Siarczyste mrozy oraz awaria grzejnika w jednym z lokali przyczyniła się do zadenuncjowania. Sąsiad mężczyzny z domu przy ul. Leyka w Szczytnie próbował rozgrzać palnikiem gazowym zamarzniętą wodę w grzejniku. W trakcie opalania natrafił jednak na znajdującą się między ścianami płytę.
Materiał się nadpalił, w wyniku czego doszło do zadymienia. W domu wielorodzinnym pojawił się ogień. Mieszkańcy zdążyli powiadomić służby i natychmiast rzucili się ucieczki. Straż pożarna, która w ekspresowym tempie przyjechała na miejsce, ugasiła pożar, nikt nie ucierpiał.
Po chwili pojawili się także policjanci z Komendy ze Szczytna. Podczas czynności wyjaśniających wylegitymowali wszystkich mieszkańców z bloku przy ul. Leyka. Wśród nich znalazł się poszukiwany 42-latek, który natychmiast został przewieziony na komendę.
- Podczas przeszukania ujawnili przy nim poporcjowane substancje psychotropowe w postaci amfetaminy o łącznej wadze blisko 12 gramów oraz środki odurzające w postaci suszu roślinnego o łącznej wadze blisko 15 gramów - przekazują szczycieńscy funkcjonariusze.

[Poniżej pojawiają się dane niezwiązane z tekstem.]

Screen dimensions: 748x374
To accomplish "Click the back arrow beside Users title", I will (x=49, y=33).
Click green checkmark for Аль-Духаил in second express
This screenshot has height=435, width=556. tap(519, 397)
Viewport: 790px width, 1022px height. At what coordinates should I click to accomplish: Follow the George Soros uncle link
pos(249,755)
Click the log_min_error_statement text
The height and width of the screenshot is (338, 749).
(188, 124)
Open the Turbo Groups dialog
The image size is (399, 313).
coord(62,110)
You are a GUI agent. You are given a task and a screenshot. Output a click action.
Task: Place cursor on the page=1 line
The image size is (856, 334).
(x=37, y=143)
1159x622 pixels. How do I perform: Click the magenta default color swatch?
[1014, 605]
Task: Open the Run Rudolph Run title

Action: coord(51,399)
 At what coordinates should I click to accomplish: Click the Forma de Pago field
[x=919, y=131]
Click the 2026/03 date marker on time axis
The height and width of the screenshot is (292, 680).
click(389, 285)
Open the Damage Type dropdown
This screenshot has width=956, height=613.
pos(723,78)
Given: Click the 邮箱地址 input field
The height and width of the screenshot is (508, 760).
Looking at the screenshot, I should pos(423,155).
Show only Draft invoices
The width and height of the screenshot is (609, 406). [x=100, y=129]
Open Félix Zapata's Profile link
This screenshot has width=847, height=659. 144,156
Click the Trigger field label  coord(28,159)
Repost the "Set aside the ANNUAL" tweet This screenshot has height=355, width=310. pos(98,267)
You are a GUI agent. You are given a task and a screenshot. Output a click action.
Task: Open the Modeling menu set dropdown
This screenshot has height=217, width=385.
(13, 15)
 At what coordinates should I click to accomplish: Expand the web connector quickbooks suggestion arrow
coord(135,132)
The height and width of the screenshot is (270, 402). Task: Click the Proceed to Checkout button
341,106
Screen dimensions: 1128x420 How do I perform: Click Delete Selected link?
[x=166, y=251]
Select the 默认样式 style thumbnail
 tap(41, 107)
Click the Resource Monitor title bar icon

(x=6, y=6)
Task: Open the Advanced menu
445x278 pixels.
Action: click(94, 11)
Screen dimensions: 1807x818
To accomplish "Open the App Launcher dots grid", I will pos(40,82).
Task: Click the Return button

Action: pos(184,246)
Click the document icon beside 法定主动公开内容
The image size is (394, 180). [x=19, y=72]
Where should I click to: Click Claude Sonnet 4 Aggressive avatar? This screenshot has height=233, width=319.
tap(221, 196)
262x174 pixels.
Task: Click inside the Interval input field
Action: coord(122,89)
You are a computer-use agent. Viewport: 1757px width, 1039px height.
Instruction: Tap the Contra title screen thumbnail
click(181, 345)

42-latek zanim został doprowadzony do więzienia usłyszał zarzut naruszenia przepisów ustawy o przeciwdziałaniu narkomani. Za posiadanie substancji zabronionych, grozi mu dodatkowo kara do 3 lat pozbawienia wolności.
- Odpowiedzialności karnej nie uniknie również "pomysłowy" lokator, który odpowie za nieumyślne spowodowanie pożaru. Grozić mu może nawet do 5 lat pozbawienia wolności - dodaje szczycieńska policja.